La banca sbarcherà a Piazza Affari con a un prezzo compreso tra 8,35 e 10,25 euro per azione, pari quindi a una capitalizzazione iniziale compresa tra i 653 e gli 802 milioni di euro (al netto delle azioni proprie), in linea con le attese che davano un equity value della banca superiore ai 700 milioni di euro.
Nell’ambito della quotazione, Citigroup, JPMorgan e Unicredit agiscono in qualità di joint global coordinator e joint bookrunner e Banca Akros agisce in qualità di co-lead manager. Unicredit agisce anche in qualità di sponsor e Citigroup anche in qualità di Stabilizzatore. Rothschild è advisor finanziario di doBank e di Avio, mentre gli advisor legali incaricati sono Legance e Clifford Chance.
Le banche sono state invece assistite sul piano legale da Linklaters e la società incaricata della revisione legale dei conti è EY.
Nella trimestrale di doBank  si legge che la banca a fine marzo ha registrato 45,17 milioni di euro di ricavi e un ebitda di 9,9 milioni, da 8,3 milioni del primo trimestre 2016 (ma +44,1% a parità di perimetro).
Il 2016 per doBank si era invece chiuso con 206,2 milioni di euro di ricavi, e con un ebitda consolidato di 58 milioni (pro-forma di 61,6 milioni).  Al 31 marzo 2017, il gruppo conta 1.230 dipendenti, di cui 800 asset manager, presenti nelle 21 filiali collocate in tutta Italia e si avvale di una rete di 1.800 professionisti ed avvocati con elevata esperienza.
La società presieduta da Giovanni Castellaneta e guidata dall’amministratore delegato Andrea Mangoni, nel luglio 2016 ha acquisito Italfondiario, il secondo servicer indipendente in Italia. A vendere sono stati gli stessi fondi di Fortress (che controllavano Italfondiario all’88,75% e vi avevano investito inizialmente nell’agosto 2000) e Intesa Sanpaolo, che aveva in portafoglio una quota dell’11,25% del capitale.
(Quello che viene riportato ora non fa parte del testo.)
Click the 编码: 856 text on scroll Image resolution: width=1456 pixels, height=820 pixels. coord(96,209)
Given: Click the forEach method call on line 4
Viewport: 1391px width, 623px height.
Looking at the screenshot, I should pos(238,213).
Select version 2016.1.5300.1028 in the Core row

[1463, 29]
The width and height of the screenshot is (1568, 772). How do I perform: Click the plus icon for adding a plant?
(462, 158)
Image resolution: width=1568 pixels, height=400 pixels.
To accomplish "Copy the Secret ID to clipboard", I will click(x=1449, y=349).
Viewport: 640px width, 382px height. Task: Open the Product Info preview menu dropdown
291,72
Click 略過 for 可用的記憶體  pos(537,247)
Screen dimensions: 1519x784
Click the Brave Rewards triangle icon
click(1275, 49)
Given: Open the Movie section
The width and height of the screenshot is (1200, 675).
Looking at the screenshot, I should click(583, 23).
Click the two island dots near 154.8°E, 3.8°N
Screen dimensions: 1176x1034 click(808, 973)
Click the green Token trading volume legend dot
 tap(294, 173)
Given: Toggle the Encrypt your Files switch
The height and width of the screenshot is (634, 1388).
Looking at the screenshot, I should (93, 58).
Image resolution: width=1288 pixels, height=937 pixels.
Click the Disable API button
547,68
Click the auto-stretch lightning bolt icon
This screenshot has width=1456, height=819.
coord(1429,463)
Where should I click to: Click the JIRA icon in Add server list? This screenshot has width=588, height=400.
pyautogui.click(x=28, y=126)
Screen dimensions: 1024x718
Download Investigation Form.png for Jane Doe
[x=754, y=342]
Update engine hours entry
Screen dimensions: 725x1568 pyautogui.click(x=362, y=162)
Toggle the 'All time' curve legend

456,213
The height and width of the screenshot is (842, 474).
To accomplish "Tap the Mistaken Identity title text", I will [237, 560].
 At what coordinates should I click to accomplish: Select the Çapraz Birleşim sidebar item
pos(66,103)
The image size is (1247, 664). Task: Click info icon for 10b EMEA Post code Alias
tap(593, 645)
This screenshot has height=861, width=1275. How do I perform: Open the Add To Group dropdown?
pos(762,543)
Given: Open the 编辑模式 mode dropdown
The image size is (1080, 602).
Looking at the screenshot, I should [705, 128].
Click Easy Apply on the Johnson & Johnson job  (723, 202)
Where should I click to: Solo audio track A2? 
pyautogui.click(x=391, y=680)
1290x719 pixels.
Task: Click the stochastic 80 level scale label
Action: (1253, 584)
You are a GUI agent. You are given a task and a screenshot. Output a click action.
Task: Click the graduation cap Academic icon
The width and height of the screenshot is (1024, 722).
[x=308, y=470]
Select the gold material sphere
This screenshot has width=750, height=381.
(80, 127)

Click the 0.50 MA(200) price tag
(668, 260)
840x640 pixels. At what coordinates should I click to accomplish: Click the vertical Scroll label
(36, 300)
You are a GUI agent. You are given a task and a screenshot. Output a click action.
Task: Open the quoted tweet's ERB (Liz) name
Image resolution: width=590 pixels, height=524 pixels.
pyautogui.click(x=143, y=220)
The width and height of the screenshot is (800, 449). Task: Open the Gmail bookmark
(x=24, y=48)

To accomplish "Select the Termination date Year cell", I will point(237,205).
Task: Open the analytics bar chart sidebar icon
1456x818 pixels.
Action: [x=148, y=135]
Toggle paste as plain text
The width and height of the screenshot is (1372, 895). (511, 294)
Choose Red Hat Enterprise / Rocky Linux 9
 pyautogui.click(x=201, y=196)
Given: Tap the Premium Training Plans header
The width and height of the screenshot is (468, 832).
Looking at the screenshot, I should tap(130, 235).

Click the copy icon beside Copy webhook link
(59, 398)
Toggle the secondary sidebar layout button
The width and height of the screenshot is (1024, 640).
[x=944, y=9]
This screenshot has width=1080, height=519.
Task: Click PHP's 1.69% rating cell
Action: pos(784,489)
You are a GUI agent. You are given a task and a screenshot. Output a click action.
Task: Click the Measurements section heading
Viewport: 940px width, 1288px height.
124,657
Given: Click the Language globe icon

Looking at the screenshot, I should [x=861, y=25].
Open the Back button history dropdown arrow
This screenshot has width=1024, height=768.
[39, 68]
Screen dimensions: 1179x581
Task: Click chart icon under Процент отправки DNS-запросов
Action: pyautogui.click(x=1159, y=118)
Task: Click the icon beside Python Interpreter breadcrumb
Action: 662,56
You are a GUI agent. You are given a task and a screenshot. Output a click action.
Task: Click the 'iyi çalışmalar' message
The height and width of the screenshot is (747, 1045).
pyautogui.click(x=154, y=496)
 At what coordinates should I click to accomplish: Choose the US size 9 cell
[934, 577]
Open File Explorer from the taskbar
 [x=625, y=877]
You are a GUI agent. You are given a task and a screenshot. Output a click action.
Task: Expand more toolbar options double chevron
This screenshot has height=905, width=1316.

L’operazione ha dato vita al più grande gruppo indipendente nazionale dedicato alla gestione e al recupero di non performing loan, dato che doBanke Italfondiario erano, rispettivamente, i numeri uno e due nella classifica per asset in gestione stilata da PwC sui dati a fine giugno 2016. Il gruppo doBank è diventato così il più grande servicer indipendente specializzato nella gestione di crediti non performing, con un portafoglio di crediti affidati in gestione pari a 81 miliardi di euro (in termini di valore lordo) al 31 dicembre 2016.